The expected output is the data itself, duplicated in full.
========
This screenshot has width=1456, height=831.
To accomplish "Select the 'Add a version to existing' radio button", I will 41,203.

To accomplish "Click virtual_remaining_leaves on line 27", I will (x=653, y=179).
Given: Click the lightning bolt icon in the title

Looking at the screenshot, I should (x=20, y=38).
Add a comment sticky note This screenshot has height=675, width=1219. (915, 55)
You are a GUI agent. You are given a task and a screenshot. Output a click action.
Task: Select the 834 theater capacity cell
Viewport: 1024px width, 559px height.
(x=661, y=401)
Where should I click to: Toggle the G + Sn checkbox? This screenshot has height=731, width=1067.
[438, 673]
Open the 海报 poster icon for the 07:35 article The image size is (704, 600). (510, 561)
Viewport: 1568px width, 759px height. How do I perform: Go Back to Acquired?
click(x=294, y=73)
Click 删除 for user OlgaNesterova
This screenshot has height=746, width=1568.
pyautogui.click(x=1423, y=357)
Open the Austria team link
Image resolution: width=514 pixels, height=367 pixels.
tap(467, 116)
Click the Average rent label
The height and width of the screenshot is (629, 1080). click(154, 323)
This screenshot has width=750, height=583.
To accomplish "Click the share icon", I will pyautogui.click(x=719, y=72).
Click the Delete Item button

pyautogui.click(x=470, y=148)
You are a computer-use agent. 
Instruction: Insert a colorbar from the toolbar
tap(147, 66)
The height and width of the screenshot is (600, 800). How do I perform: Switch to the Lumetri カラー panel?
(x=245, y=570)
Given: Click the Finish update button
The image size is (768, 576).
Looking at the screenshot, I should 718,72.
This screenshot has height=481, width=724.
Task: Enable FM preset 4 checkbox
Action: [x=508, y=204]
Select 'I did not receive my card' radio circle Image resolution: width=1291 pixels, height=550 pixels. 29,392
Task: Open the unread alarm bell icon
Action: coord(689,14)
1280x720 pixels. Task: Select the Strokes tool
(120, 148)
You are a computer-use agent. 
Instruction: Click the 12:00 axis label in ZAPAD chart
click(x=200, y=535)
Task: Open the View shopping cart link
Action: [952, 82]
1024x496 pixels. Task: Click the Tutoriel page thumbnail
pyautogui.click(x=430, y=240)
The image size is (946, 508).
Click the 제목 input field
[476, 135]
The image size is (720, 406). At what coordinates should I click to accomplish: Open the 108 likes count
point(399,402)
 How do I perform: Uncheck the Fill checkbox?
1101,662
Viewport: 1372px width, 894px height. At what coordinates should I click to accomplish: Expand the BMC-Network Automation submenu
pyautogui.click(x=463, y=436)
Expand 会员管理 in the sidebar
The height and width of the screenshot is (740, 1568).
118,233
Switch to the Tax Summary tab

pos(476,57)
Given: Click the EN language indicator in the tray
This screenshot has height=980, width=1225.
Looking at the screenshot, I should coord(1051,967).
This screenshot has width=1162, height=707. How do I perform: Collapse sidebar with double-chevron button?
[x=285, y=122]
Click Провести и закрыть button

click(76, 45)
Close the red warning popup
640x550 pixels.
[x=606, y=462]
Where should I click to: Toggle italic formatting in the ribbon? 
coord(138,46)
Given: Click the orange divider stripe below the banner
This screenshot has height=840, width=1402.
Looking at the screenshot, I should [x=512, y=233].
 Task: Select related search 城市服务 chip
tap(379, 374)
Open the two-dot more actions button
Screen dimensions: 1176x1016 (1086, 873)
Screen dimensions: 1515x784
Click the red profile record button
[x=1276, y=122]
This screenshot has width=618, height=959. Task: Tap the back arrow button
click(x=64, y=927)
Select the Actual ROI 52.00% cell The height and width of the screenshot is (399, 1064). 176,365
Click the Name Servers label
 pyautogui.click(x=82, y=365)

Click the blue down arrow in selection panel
========
* [Solution below]:
This screenshot has width=1456, height=831.
To accomplish "Select the 'Add a version to existing' radio button", I will 41,203.

To accomplish "Click virtual_remaining_leaves on line 27", I will (x=653, y=179).
Given: Click the lightning bolt icon in the title

Looking at the screenshot, I should (x=20, y=38).
Add a comment sticky note This screenshot has height=675, width=1219. (915, 55)
You are a GUI agent. You are given a task and a screenshot. Output a click action.
Task: Select the 834 theater capacity cell
Viewport: 1024px width, 559px height.
(x=661, y=401)
Where should I click to: Toggle the G + Sn checkbox? This screenshot has height=731, width=1067.
[438, 673]
Open the 海报 poster icon for the 07:35 article The image size is (704, 600). (510, 561)
Viewport: 1568px width, 759px height. How do I perform: Go Back to Acquired?
click(x=294, y=73)
Click 删除 for user OlgaNesterova
This screenshot has height=746, width=1568.
pyautogui.click(x=1423, y=357)
Open the Austria team link
Image resolution: width=514 pixels, height=367 pixels.
tap(467, 116)
Click the Average rent label
The height and width of the screenshot is (629, 1080). click(154, 323)
This screenshot has width=750, height=583.
To accomplish "Click the share icon", I will pyautogui.click(x=719, y=72).
Click the Delete Item button

pyautogui.click(x=470, y=148)
You are a computer-use agent. 
Instruction: Insert a colorbar from the toolbar
tap(147, 66)
The height and width of the screenshot is (600, 800). How do I perform: Switch to the Lumetri カラー panel?
(x=245, y=570)
Given: Click the Finish update button
The image size is (768, 576).
Looking at the screenshot, I should 718,72.
This screenshot has height=481, width=724.
Task: Enable FM preset 4 checkbox
Action: [x=508, y=204]
Select 'I did not receive my card' radio circle Image resolution: width=1291 pixels, height=550 pixels. 29,392
Task: Open the unread alarm bell icon
Action: coord(689,14)
1280x720 pixels. Task: Select the Strokes tool
(120, 148)
You are a computer-use agent. 
Instruction: Click the 12:00 axis label in ZAPAD chart
click(x=200, y=535)
Task: Open the View shopping cart link
Action: [952, 82]
1024x496 pixels. Task: Click the Tutoriel page thumbnail
pyautogui.click(x=430, y=240)
The image size is (946, 508).
Click the 제목 input field
[476, 135]
The image size is (720, 406). At what coordinates should I click to accomplish: Open the 108 likes count
point(399,402)
 How do I perform: Uncheck the Fill checkbox?
1101,662
Viewport: 1372px width, 894px height. At what coordinates should I click to accomplish: Expand the BMC-Network Automation submenu
pyautogui.click(x=463, y=436)
Expand 会员管理 in the sidebar
The height and width of the screenshot is (740, 1568).
118,233
Switch to the Tax Summary tab

pos(476,57)
Given: Click the EN language indicator in the tray
This screenshot has height=980, width=1225.
Looking at the screenshot, I should coord(1051,967).
This screenshot has width=1162, height=707. How do I perform: Collapse sidebar with double-chevron button?
[x=285, y=122]
Click Провести и закрыть button

click(76, 45)
Close the red warning popup
640x550 pixels.
[x=606, y=462]
Where should I click to: Toggle italic formatting in the ribbon? 
coord(138,46)
Given: Click the orange divider stripe below the banner
This screenshot has height=840, width=1402.
Looking at the screenshot, I should [x=512, y=233].
 Task: Select related search 城市服务 chip
tap(379, 374)
Open the two-dot more actions button
Screen dimensions: 1176x1016 (1086, 873)
Screen dimensions: 1515x784
Click the red profile record button
[x=1276, y=122]
This screenshot has width=618, height=959. Task: Tap the back arrow button
click(x=64, y=927)
Select the Actual ROI 52.00% cell The height and width of the screenshot is (399, 1064). 176,365
Click the Name Servers label
 pyautogui.click(x=82, y=365)

Click the blue down arrow in selection panel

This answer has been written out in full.